Actualmente no pueden resolver completamente este problema, pero tienen un gran desarrollo tecnológico por delante y serán un factor clave. El futuro es alcanzar un suministro 100% renovable. Estamos en un plano de decisiones políticas, incluso a nivel mundial. ¿Qué queremos?. Hay que reducir emisiones de CO2, en escenarios de incrementos de demanda del 50% en 15 años, y con el petróleo por las nubes. Está claro que es el momento de tomar decisiones. Con el encarecimiento de las fuentes convencionales, las energías renovables se han situado en el umbral de competitividad en costes, por ejemplo, con los ciclos combinados y con el fuel. Y más aún con un mercado de emisiones de CO2 que va a penalizar la generación con residuos fósiles. Las nucleares son más baratas, y aunque tienen otros problemas, hay que tenerlas en cuenta al no emitir CO2. Yo creo en un mix energético equilibrado, y para disminuir el coste energético, apostar por la liberalización de mercados y el consumo eficiente y sin derroches.

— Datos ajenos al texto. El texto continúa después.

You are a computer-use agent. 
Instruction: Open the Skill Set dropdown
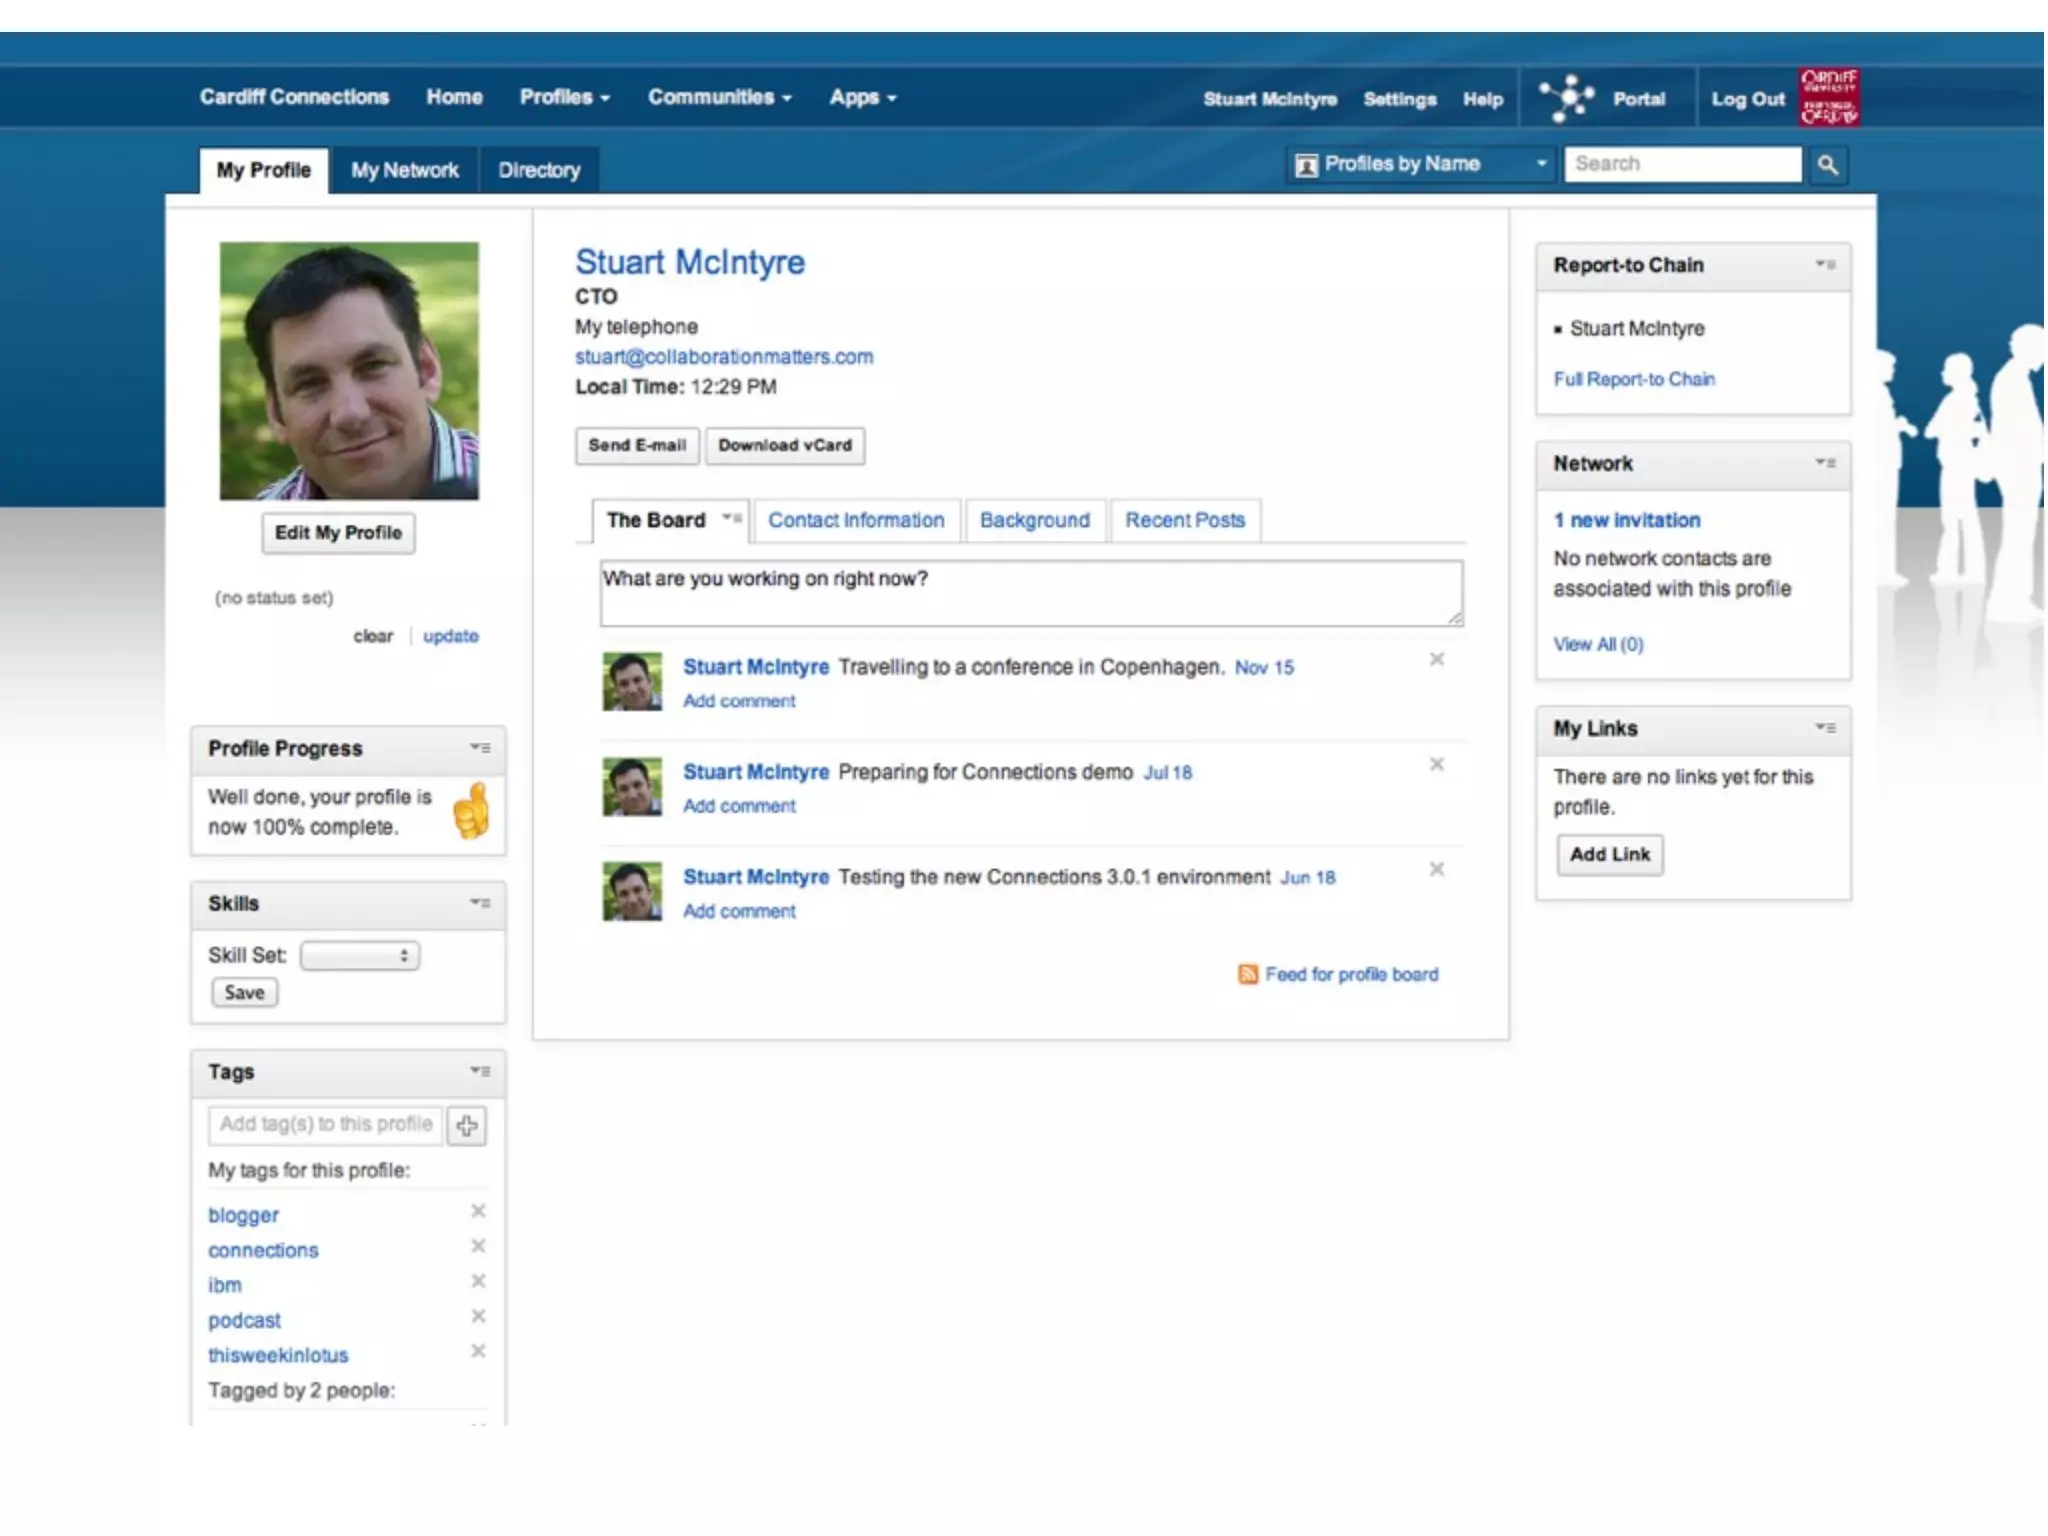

¿CÓMO VE EL MUNDO EMPRESARIAL ESPAÑOL EN 10 AÑOS?

Estamos en una encrucijada en la que debemos decidir cómo queremos que sea España en su actividad económica. ¿Más ladrillo y más sector bancario financiando ese ladrillo? Creo que hemos dejado de lado la investigación y el desarrollo, las nuevas tecnologías. Creo que España va a ser, o es ya, uno de los referentes económicos mundiales. Pero percibo que hay grandes países en vías de desarrollo que vienen empujando. Para consolidarnos en la cumbre tenemos que apostar por procesos de alto valor añadido, una mejora de la educación y formación, y sobre todo creernos que somos capaces de ello.